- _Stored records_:

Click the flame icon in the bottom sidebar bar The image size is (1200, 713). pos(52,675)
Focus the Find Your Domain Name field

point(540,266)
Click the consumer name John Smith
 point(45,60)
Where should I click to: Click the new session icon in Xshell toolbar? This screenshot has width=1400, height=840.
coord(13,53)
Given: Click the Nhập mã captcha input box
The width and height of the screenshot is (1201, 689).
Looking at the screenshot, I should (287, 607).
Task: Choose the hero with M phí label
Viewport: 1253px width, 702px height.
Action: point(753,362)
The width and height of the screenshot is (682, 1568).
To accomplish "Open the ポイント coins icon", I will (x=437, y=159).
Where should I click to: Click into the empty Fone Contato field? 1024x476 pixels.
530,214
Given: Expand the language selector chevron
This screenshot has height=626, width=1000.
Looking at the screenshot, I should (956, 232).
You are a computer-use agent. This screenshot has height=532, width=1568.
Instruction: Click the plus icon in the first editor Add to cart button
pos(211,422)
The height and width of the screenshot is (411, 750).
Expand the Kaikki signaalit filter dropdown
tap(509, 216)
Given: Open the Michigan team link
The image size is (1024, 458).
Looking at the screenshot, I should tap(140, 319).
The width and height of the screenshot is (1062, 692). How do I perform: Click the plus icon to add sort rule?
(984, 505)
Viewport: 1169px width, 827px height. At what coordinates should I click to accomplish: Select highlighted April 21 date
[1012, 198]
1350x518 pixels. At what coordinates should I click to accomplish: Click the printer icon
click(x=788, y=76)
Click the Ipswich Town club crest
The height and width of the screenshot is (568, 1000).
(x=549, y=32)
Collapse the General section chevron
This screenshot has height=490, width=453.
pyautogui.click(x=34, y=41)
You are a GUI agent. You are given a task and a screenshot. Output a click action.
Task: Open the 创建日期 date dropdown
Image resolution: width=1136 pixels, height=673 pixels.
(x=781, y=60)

- _What is being asked_:
All of the entries, from the first line to the last, should be duplicated exactly.

- _Output of the task_:
Click the flame icon in the bottom sidebar bar The image size is (1200, 713). pos(52,675)
Focus the Find Your Domain Name field

point(540,266)
Click the consumer name John Smith
 point(45,60)
Where should I click to: Click the new session icon in Xshell toolbar? This screenshot has width=1400, height=840.
coord(13,53)
Given: Click the Nhập mã captcha input box
The width and height of the screenshot is (1201, 689).
Looking at the screenshot, I should (287, 607).
Task: Choose the hero with M phí label
Viewport: 1253px width, 702px height.
Action: point(753,362)
The width and height of the screenshot is (682, 1568).
To accomplish "Open the ポイント coins icon", I will (x=437, y=159).
Where should I click to: Click into the empty Fone Contato field? 1024x476 pixels.
530,214
Given: Expand the language selector chevron
This screenshot has height=626, width=1000.
Looking at the screenshot, I should (956, 232).
You are a computer-use agent. This screenshot has height=532, width=1568.
Instruction: Click the plus icon in the first editor Add to cart button
pos(211,422)
The height and width of the screenshot is (411, 750).
Expand the Kaikki signaalit filter dropdown
tap(509, 216)
Given: Open the Michigan team link
The image size is (1024, 458).
Looking at the screenshot, I should tap(140, 319).
The width and height of the screenshot is (1062, 692). How do I perform: Click the plus icon to add sort rule?
(984, 505)
Viewport: 1169px width, 827px height. At what coordinates should I click to accomplish: Select highlighted April 21 date
[1012, 198]
1350x518 pixels. At what coordinates should I click to accomplish: Click the printer icon
click(x=788, y=76)
Click the Ipswich Town club crest
The height and width of the screenshot is (568, 1000).
(x=549, y=32)
Collapse the General section chevron
This screenshot has height=490, width=453.
pyautogui.click(x=34, y=41)
You are a GUI agent. You are given a task and a screenshot. Output a click action.
Task: Open the 创建日期 date dropdown
Image resolution: width=1136 pixels, height=673 pixels.
(x=781, y=60)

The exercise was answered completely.